| REQUISITOS DA TAREFA |
Transcreva literalmente o trecho do texto sobre o aborto na África que vai de "Os padrões legais" até "a abortos seguros.", incluindo essas palavras.

| TEXTO DE LEITURA |
:::

Os padrões legais e médicos definidos pela OMS, que visam melhorar o acesso ao aborto seguro, são apoiados por inúmeras organizações não governamentais que operam na África. Uma das organizações mais ativas no campo dos direitos ao aborto é o Center for Reproductive Rights (CRR), com sede em Nova York, que visa promover os direitos reprodutivos, como o aborto.

O CRR atua como consultor para legisladores na África e apoia organizações de mulheres e famílias na África com dinheiro, informações, proteção legal e aconselhamento jurídico. O objetivo declarado desta e de organizações semelhantes é que, especialmente nos países mais pobres e populosos da África, as mulheres tenham acesso fácil e legal a abortos seguros.

:::

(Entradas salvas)

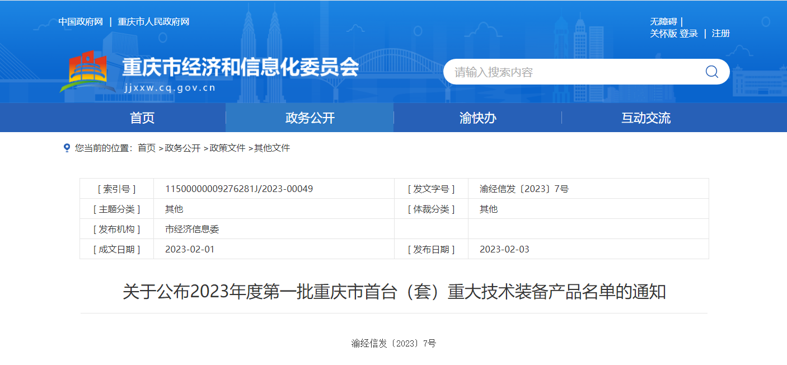Enable the 关怀版 care mode link
Image resolution: width=787 pixels, height=365 pixels.
(663, 34)
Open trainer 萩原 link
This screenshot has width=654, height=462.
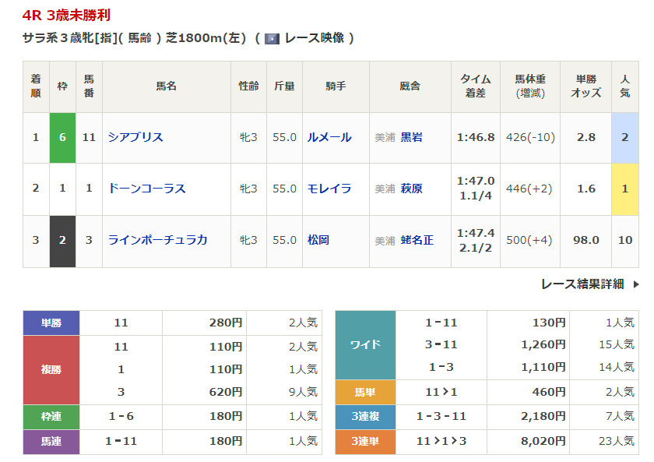coord(411,189)
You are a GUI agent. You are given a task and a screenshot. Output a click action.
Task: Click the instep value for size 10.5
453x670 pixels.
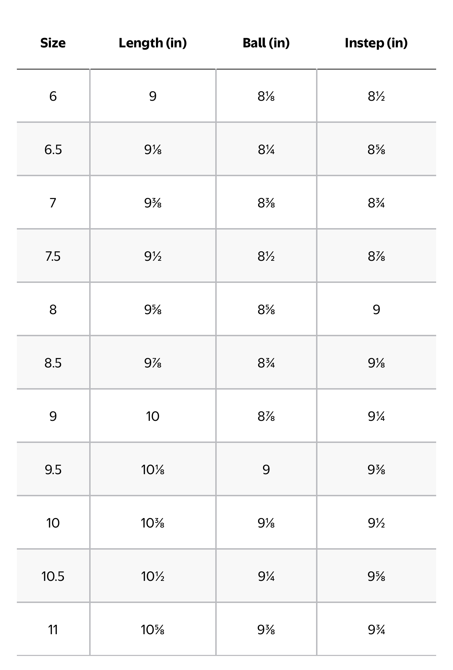(x=376, y=576)
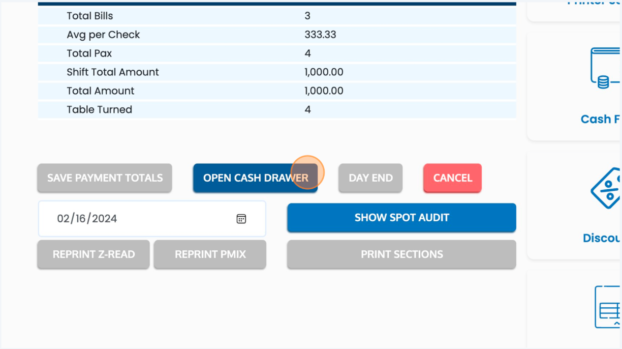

:::

| RESPOSTA |
Os padrões legais e médicos definidos pela OMS, que visam melhorar o acesso ao aborto seguro, são apoiados por inúmeras organizações não governamentais que operam na África. Uma das organizações mais ativas no campo dos direitos ao aborto é o Center for Reproductive Rights (CRR), com sede em Nova York, que visa promover os direitos reprodutivos, como o aborto.

O CRR atua como consultor para legisladores na África e apoia organizações de mulheres e famílias na África com dinheiro, informações, proteção legal e aconselhamento jurídico. O objetivo declarado desta e de organizações semelhantes é que, especialmente nos países mais pobres e populosos da África, as mulheres tenham acesso fácil e legal a abortos seguros.